12 000 contrefaçons saisies : le syndrome bling-bling
Publié le mardi 08 septembre 2009 à 06h00
Les saisies de contrefaçons réalisées lors de la Braderie de Lille sont toujours plus nombreuses : près de 12 000 objets ont été confisqués cette année, contre un peu plus de 9 600 l'an passé.
C'est le syndrome bling-bling...
Tout le monde veut des lunettes de soleil Dolce & Gabbana, une montre Breitling, un bracelet Nike, ou un sac Vuitton. Mais personne n'en a les moyens. La mode bling-bling fait des ravages, mais comme tous les budgets ne peuvent pas suivre, la contrefaçon a de beaux jours devant elle.

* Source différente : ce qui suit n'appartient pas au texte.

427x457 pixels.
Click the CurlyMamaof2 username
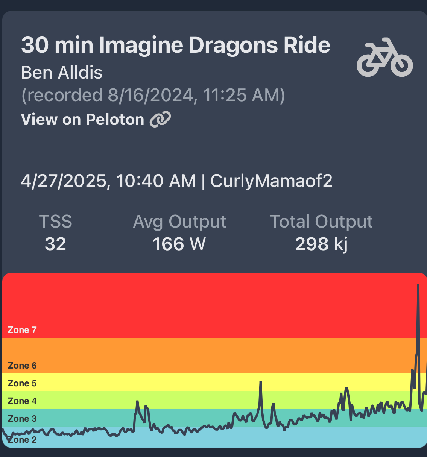tap(271, 181)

La preuve en images dans la caverne d'Ali-Baba dévoilée hier par les Douanes de Lille, qui ont exhibé comme chaque année à destination des médias l'intégralité des objets contrefaits saisis pendant la Braderie, temple de la vente, et donc de la fraude.
Au total, 84 procédures douanières ont été réalisées, pour un total de 11 960 articles saisis ! Le phénomène est en hausse exponentielle : l'an passé, 9 652 articles avaient été saisis, et en 2007, les douaniers en avaient confisqué « seulement » 5 491.
« On voit très rapidement qu'un objet est contrefait, explique un douanier. Il y a la différence de prix, l'emballage, le circuit de distribution... Les consommateurs, d'ailleurs, ne sont pas dupes. » Si la contrefaçon ne porte pas véritablement préjudice aux marques de luxe, elle constitue un marché parallèle qui fait perdre des recettes fiscales et des contributions sociales à l'État. « Sans compter les risques que l'acheteur peut courir, lorsque les produits imités sont des pneus, des briquets, des piles ou des rasoirs... », ajoute Guy Jean-Baptiste, directeur régional des Douanes.
Des PV ont été dressés à l'encontre des fraudeurs, dont la plupart résident en Ile-de-France et sont originaires du sud-est asiatique, selon les douanes de Lille.